Spitfire
The only American rock bands that have enjoyed more than a decade of commercial success while evolving their own artistic visions are the Beach Boys and the Jefferson Airplane/Starship. As the Beach Boys defined pleasure in the Sixties, the Airplane defined the counterculture’s political and spiritual ideals and lived out the tribal myth. Though the Airplane/Starship’s history has proven far from idyllic, it is resilient; the creative nucleus of Paul Kantner, Grace Slick and Marty Balin successfully refocused in the loftier concept of the Jefferson Starship.

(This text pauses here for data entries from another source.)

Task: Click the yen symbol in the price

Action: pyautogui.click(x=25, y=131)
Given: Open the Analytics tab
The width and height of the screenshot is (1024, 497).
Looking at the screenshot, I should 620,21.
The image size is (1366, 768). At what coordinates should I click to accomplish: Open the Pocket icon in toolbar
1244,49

To analyze Starship cosmology — an oleo of Orientalia, science fiction and psychedelic fantasy — would be beside the point: one needn’t buy the Starship’s extraterrestrial fantasies in order to enjoy what is often magnificent rock music.
Spitfire, the third Starship album, mixes the oracular and the mundane with a classical sense of balance. While the music no longer has the explosive urgency of youth, it combines a rare stylistic breadth with awesomely controlled power. The music that Jon Landau described in 1970 as “an elongated folk-rock fragment” has since been carried to what is at once its stylistic apex (it cannot become more sophisticated without incorporating jazz) and its denouement (if it were any richer it would begin to sound enervated).

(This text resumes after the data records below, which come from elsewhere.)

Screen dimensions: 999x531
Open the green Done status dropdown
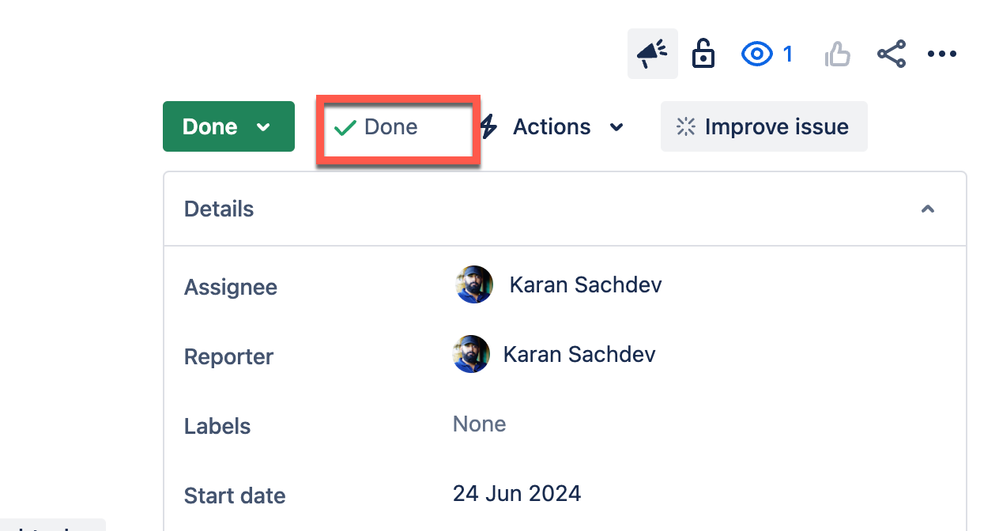pyautogui.click(x=229, y=126)
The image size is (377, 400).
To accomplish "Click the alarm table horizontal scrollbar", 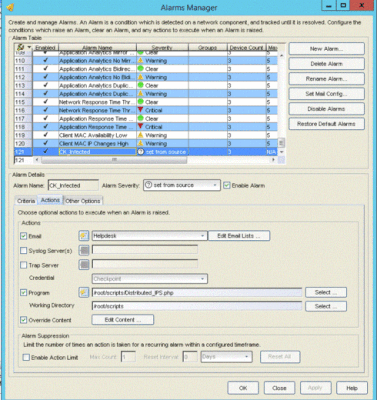I will point(114,160).

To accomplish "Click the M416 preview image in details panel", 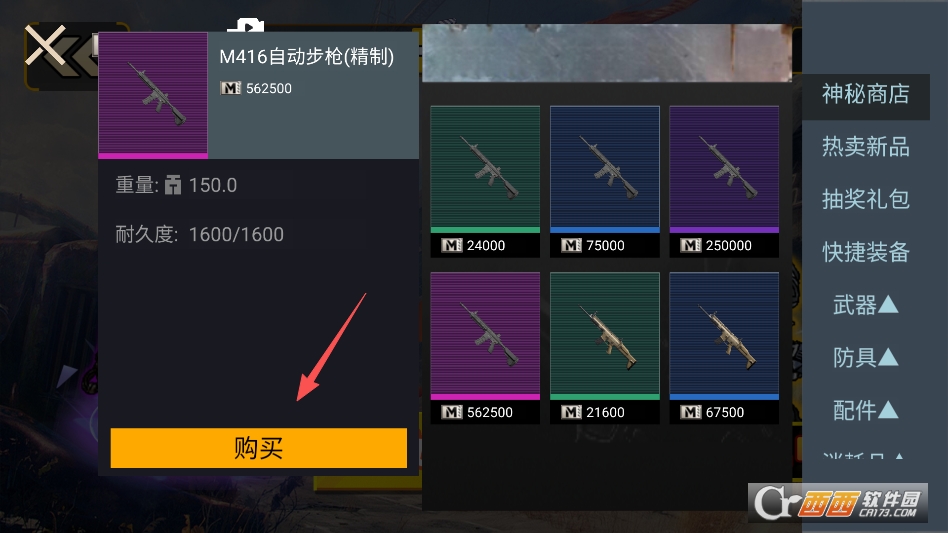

More than the Airplane’s, the Starship’s music builds a symphonic sound and embellishes it with spectacular instrumentation. This approach was first fully developed on Kantner/Slick’s impressive “Sketches of China,” from Baron Von Tollbooth. On Spitfire, its most magnificent expression is “St. Charles,” a transcendently erotic East/West, yin/yang vision of love. Here, a relatively simple melodic idea is elaborated in an unusually sophisticated (for rock) choral setting and covered by increasingly heavy waves of chromatic guitar work. The cut slowly climaxes, then slowly fades. This kind of monumentality, seldom attempted in rock and rarely achieved, embodies the Starship’s aesthetic/political/spiritual cosmology. The result is absolutely thrilling. Peaks almost as high are attained on the shorter “Love Lovely Love,” a beautiful call-and-response between singer Marty Balin and Craig Chaquico’s guitar, and on the tougher, bluesier “Dance with the Dragon.” Though it has many fine moments, the medley, “Song to the Sun/Ozymandias/Don’t Let It Rain” lacks “St. Charles” ‘s unity and comes dangerously close to being pretentious.

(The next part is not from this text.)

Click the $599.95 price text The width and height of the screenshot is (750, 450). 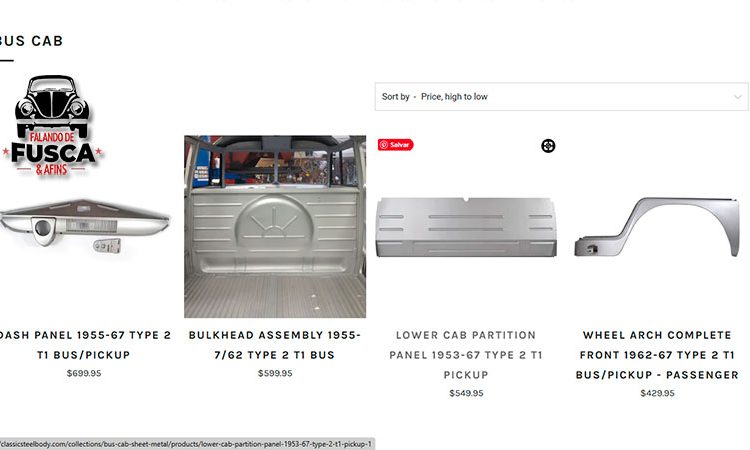click(275, 373)
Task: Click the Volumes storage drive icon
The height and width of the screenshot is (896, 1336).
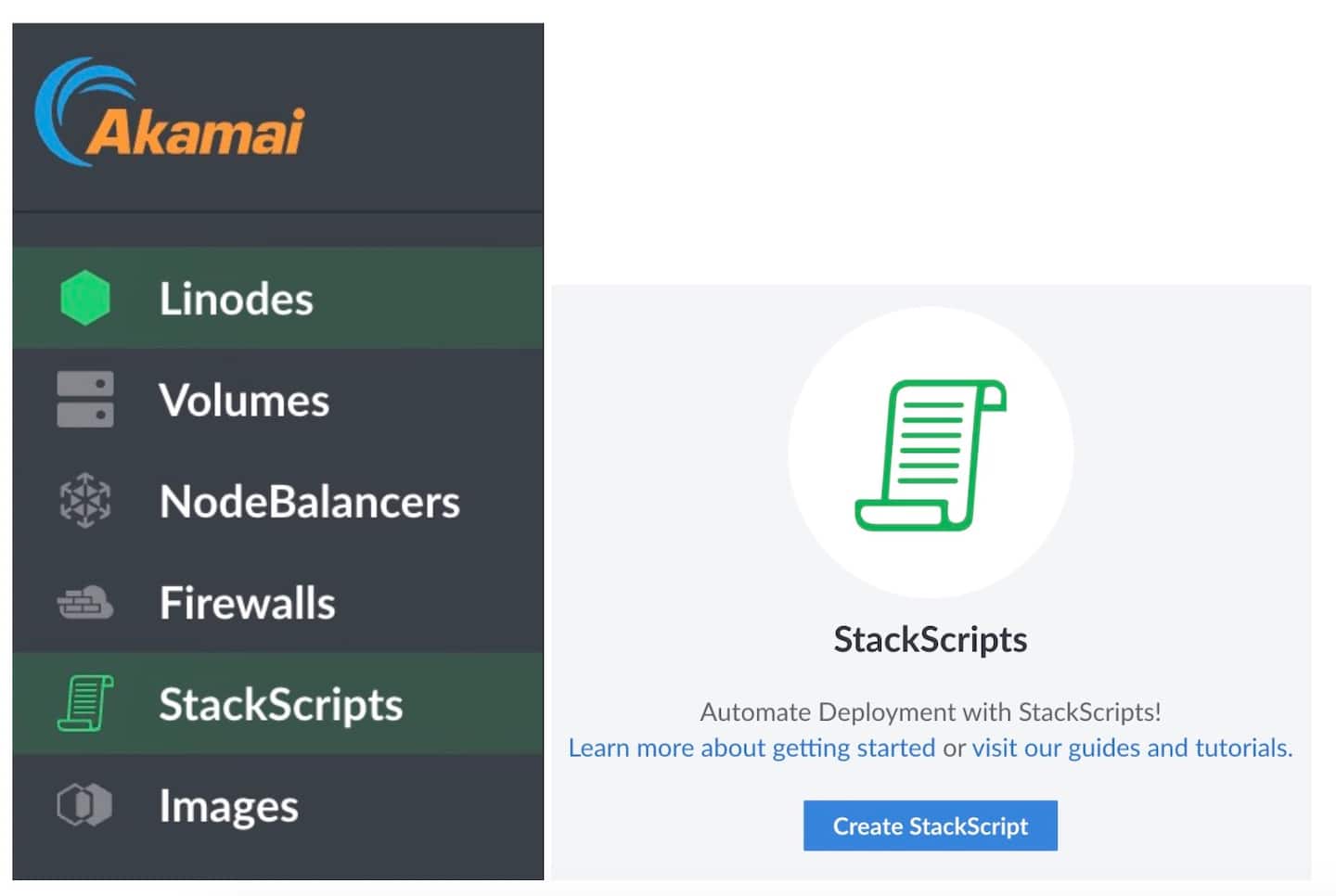Action: (x=85, y=400)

The intense songs are set off by lighter material. “Big City” casts drummer John Barbata as a lecherous buffoon, hamming it up before basic, well-executed rock & roll. In the slinky “Hot Water,” Grace Slick half camps through the role of temptress. The killer change-of-pace is “Cruisin’,” a tough and sexy boy-girl-car anthem. This steamy tour de force, which in its sheer sexual energy matches the best of the Stones, shows off Barbata’s drumming at its aggressively lascivious best and boasts a sinuous tomcat vocal by Balin. Balin also scores with “With Your Love,” a reprise of last year’s hit, “Miracles,” from Red Octopus.
Balin’s role in Starship, though increasingly large, is by no means the sole reason for the band’s success, as some have claimed. His erotic singing and writing complement Slick and Kantner’s operatic mysticism, while their passionate esoterica exalts Balin’s earthiness. In a transcendental love song like “St. Charles” these ingredients balance each other perfectly, with Balin’s emphatic sexuality acting as a grounding wire.
While no one cut here is ultimately as compelling as “Miracles,” the album’s at least as consistent as Dragon Fly and Red Octopus. Balin is now more smoothly integrated into the Starship apparatus; in fact, the album’s feeling of cooperation and care is extraordinary. Grace Slick’s singing, though routinely maligned in recent years, has held up well. Her invocatory style is as unpretentious as it is direct, and on the right song it is truly inspirational.
Perhaps more crucial to the Starship’s success is the growth of their brilliant young lead guitarist, Craig Chaquico. Though he doesn’t exhibit the lyric effulgence and dexterity of Carlos Santana, it seems inevitable he will very soon. That the Starship would find and develop a talent like Chaquico shows astuteness and generosity. It is one of many signs that this tribe has the spirit and the will to replenish itself, however and whenever necessary. The proof, of course, is finally in their albums. Dragon Fly was an exuberant, confident reassertion of vitality. Red Octopus allowed the individual members to shine more brightly. Spitfire is their most cohesive, best-produced album. Together, these works comprise one of the finest contributions to American rock in the Seventies.